Pasó muchas horas siguiendo al Papa por todas partes para dibujarlo en infinidad de posturas. Y luego regresaba al taller para modelar en cera o arcilla cada una de aquellas posturas.

—¿Cuándo veré algo hecho, Buonarroti? —le preguntó el Papa un día de Navidad, después de oficiar misa en la catedral—. No sé cuánto tiempo más tendré la corte aquí. Necesito volver a Roma. Informadme cuando estéis listo, e iré a vuestro taller.

Alentado por aquella promesa, Miguel Ángel, con la ayuda de Lapo y Lotti, trabajó día y noche en la construcción del armazón de madera, al que añadió después la arcilla, poco a poco, a espátula, para crear el modelo sobre el que habría de ser fundido el bronce. Capturado por el calor de su propia creación, proseguía la tarea veinte horas diarias, después de lo cual se arrojaba sobre la cama como un muerto, entre Argiento y Lotti. En la tercera semana de enero, visitó al Papa.

—Si Vuestra Santidad lo desea, podréis venir a mi taller. El modelo está listo para vuestra aprobación.

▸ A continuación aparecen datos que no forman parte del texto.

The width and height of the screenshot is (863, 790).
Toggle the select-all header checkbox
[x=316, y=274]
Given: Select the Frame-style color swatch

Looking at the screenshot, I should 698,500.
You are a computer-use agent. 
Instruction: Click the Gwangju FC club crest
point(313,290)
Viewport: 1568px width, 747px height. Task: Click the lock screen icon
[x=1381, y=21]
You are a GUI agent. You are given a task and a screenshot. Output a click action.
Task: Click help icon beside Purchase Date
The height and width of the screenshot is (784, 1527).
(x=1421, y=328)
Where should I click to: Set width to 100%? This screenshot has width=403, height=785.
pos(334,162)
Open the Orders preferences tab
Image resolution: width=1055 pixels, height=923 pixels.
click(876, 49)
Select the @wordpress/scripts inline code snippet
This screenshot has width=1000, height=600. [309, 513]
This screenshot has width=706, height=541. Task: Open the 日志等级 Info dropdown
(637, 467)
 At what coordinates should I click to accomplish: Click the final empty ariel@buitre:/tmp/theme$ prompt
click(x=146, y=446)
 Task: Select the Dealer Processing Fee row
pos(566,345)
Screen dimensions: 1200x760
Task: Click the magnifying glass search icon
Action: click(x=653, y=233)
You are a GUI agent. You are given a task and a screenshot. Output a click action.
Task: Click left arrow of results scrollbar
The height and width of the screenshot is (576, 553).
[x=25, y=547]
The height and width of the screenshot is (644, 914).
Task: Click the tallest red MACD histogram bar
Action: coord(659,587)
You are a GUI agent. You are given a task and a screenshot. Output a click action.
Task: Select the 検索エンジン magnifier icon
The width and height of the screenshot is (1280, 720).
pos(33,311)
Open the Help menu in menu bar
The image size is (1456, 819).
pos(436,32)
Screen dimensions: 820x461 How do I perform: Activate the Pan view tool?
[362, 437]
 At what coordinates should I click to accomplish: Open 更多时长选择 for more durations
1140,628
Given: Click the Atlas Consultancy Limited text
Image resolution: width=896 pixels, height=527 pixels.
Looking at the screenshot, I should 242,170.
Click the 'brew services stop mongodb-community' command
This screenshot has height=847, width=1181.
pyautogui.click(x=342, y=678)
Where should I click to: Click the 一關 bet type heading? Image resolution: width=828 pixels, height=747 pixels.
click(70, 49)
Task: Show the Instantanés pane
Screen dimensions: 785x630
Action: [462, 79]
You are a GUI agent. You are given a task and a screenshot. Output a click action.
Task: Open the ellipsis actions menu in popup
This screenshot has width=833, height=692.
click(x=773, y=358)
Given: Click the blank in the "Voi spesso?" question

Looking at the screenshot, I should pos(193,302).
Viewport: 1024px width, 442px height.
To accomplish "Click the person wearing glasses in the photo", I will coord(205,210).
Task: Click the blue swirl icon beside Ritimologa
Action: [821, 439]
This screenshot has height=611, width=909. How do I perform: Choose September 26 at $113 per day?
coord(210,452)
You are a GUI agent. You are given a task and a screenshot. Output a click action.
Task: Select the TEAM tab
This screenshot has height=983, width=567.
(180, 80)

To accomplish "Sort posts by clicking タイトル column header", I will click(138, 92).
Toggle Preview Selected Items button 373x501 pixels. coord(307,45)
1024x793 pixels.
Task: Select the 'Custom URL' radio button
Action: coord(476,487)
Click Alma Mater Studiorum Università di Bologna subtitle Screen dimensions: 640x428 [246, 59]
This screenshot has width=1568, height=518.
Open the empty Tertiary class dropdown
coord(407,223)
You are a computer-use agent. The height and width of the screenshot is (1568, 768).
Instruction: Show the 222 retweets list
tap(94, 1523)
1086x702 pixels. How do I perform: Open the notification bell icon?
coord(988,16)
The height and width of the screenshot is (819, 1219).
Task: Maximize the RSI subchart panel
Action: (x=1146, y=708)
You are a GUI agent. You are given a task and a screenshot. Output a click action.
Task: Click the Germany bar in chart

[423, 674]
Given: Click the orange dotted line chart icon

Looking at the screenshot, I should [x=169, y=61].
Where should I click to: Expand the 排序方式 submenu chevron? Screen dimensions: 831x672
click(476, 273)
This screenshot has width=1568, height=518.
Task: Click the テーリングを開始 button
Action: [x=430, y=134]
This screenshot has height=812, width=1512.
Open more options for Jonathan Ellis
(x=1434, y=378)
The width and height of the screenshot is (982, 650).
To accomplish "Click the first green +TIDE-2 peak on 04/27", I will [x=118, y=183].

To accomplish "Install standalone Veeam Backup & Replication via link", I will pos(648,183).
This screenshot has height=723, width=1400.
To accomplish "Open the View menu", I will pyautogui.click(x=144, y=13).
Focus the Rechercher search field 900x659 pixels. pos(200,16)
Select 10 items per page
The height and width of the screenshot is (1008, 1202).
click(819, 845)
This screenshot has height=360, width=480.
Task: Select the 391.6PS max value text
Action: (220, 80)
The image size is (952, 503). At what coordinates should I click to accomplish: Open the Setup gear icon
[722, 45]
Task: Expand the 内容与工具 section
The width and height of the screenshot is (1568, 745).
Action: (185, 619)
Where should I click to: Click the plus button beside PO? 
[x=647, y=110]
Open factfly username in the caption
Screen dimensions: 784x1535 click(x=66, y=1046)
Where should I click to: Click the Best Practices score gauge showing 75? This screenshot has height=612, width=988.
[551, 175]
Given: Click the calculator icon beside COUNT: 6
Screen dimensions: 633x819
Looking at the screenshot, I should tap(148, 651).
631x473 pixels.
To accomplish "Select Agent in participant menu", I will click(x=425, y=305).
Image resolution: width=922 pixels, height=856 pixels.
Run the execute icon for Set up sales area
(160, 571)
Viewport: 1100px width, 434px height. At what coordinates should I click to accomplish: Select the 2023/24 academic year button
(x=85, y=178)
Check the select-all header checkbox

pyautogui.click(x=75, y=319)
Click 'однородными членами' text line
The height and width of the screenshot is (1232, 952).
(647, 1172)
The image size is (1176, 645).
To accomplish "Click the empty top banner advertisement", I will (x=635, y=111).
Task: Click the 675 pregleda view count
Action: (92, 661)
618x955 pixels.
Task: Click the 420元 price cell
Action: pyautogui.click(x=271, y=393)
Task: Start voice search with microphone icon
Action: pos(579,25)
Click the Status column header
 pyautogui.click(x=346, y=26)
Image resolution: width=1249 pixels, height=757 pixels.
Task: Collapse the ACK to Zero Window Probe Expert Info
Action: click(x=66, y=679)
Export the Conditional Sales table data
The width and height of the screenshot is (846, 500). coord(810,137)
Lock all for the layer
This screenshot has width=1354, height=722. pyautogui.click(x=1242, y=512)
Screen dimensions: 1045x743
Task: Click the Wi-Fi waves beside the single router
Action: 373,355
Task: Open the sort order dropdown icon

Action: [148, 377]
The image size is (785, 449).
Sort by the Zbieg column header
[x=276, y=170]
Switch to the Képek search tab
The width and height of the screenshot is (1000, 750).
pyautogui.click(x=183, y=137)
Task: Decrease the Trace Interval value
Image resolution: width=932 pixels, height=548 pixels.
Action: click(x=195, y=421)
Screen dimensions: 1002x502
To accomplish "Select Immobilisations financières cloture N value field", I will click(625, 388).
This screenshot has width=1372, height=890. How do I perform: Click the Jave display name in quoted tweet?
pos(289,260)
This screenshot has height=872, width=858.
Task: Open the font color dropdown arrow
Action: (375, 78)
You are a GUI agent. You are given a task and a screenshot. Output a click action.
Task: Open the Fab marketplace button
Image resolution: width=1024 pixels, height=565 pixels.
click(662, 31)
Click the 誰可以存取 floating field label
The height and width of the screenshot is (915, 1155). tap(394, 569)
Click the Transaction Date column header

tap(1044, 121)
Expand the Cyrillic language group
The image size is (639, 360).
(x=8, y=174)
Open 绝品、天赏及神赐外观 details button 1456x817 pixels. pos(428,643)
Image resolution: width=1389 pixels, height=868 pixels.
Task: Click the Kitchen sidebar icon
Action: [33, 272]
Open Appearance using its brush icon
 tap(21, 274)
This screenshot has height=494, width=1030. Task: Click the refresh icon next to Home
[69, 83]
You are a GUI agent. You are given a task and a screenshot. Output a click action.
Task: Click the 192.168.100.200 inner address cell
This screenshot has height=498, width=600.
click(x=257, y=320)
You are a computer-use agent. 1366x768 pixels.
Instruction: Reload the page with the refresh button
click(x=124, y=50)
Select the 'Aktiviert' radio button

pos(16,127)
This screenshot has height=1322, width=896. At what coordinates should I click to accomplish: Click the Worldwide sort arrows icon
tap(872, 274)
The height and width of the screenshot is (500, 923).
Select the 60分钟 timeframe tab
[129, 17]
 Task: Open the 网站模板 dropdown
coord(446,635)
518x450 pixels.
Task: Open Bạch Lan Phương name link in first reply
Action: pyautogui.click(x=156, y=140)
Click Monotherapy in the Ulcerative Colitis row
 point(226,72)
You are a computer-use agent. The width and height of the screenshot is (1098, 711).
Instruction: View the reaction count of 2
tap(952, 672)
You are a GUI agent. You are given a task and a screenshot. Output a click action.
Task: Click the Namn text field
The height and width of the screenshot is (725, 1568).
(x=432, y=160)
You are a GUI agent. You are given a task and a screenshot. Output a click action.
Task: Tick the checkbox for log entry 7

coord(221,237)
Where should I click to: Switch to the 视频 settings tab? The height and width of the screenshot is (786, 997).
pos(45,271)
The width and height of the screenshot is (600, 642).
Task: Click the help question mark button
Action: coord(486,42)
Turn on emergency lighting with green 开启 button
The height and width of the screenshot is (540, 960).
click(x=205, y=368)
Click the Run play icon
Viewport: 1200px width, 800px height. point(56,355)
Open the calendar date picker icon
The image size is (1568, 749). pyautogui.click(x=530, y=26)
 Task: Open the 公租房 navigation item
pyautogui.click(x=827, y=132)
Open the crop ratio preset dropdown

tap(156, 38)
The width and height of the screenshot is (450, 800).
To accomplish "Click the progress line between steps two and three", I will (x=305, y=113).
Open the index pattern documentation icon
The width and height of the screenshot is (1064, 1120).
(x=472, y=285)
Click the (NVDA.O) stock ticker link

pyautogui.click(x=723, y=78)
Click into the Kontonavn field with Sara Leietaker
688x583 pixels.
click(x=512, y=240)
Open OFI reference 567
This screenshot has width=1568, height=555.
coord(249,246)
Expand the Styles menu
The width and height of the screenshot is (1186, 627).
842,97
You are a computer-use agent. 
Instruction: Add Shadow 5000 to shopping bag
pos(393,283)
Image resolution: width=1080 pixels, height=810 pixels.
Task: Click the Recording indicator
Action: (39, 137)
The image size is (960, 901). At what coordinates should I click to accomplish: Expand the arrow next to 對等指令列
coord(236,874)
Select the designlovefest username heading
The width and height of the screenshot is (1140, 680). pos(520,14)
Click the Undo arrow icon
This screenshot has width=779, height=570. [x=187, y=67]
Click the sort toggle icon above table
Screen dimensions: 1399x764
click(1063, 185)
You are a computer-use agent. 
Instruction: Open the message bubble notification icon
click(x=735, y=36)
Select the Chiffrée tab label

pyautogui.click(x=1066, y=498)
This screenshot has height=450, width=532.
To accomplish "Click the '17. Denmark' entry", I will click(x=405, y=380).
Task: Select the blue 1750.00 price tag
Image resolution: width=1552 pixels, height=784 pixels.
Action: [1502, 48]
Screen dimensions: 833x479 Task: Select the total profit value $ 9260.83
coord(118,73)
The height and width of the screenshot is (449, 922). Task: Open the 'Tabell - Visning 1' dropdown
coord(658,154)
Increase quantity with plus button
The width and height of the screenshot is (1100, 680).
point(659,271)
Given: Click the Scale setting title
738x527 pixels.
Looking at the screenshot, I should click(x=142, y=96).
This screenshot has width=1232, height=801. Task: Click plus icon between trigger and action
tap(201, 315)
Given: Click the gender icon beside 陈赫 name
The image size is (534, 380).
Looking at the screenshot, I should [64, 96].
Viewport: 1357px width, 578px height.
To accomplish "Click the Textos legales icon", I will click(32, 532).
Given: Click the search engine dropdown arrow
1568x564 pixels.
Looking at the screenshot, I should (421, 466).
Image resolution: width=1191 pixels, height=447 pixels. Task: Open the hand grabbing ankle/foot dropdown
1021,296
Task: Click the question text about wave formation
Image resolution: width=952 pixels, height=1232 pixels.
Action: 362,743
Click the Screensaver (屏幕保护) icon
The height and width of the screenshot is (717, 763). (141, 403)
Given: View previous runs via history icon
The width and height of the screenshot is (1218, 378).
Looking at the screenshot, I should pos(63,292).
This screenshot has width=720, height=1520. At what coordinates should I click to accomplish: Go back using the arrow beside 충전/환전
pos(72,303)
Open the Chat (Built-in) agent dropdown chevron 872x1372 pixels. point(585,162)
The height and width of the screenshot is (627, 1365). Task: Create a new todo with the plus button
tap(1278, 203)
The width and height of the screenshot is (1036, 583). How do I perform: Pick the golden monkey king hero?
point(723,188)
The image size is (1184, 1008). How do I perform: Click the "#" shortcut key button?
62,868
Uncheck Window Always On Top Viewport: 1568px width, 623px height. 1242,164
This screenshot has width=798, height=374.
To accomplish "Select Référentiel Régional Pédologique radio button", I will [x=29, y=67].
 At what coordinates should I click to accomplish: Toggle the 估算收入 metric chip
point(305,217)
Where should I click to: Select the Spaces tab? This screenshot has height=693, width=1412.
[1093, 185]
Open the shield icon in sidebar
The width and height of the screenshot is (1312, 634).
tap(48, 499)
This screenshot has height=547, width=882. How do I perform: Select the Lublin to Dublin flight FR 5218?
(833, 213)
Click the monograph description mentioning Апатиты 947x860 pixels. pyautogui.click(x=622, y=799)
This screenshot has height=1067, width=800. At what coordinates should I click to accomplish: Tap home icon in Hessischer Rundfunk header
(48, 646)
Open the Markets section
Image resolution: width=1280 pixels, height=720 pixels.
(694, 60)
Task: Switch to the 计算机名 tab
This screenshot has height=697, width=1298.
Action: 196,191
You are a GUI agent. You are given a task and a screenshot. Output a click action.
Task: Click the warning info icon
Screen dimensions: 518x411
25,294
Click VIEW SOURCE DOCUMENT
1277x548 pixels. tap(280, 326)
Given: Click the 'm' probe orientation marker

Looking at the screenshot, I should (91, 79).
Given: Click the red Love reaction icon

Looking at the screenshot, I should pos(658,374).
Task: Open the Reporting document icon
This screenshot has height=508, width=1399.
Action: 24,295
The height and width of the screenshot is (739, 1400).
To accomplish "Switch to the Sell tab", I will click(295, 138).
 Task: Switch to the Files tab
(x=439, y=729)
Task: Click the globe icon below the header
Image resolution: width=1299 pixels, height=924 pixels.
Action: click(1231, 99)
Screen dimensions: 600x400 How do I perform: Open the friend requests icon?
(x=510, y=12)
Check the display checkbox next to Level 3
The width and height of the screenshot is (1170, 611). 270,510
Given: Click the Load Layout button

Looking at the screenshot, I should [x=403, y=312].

—¡Excelente! Iré esta misma tarde.

—Gracias… ¿Podríais llevar con vos a vuestro tesorero? Parece que cree que yo puedo hacer esta estatua con salchichas boloñesas.

Julio II llegó a media tarde acompañado por
messer
Carlino. Miguel Ángel había puesto una piel sobre su mejor silla, en la que se sentó el Papa. Éste pareció satisfecho. Dio varias vueltas alrededor del modelo y comentó la exactitud y la cualidad de vida de la figura. Luego se detuvo y miró perplejo el brazo derecho de la estatua, que estaba levantado en un gesto altivo y casi violento.

—Buonarroti, esta mano ¿está bendiciendo o maldiciendo?

—Conmina a los boloñeses a ser obedientes, aun después de que Vuestra Santidad haya regresado a Roma. ¿Qué sostendrá la mano izquierda?

—¿No podría el Santo Padre tener en ella las llaves de la nueva iglesia de San Pedro?

—¡
Bravissimo
! —exclamó el Pontífice—. Tendremos que extraer grandes sumas de todas las iglesias para su construcción, y ese símbolo de las llaves contribuirá.

Miguel Ángel miró a Carlino y dijo:

—Tengo que comprar de trescientos a cuatrocientos kilos de cera para crear el modelo definitivo.

El Papa autorizó la compra y se retiró. Miguel Ángel envió a Lapo a buscar la cera. Lapo regresó enseguida.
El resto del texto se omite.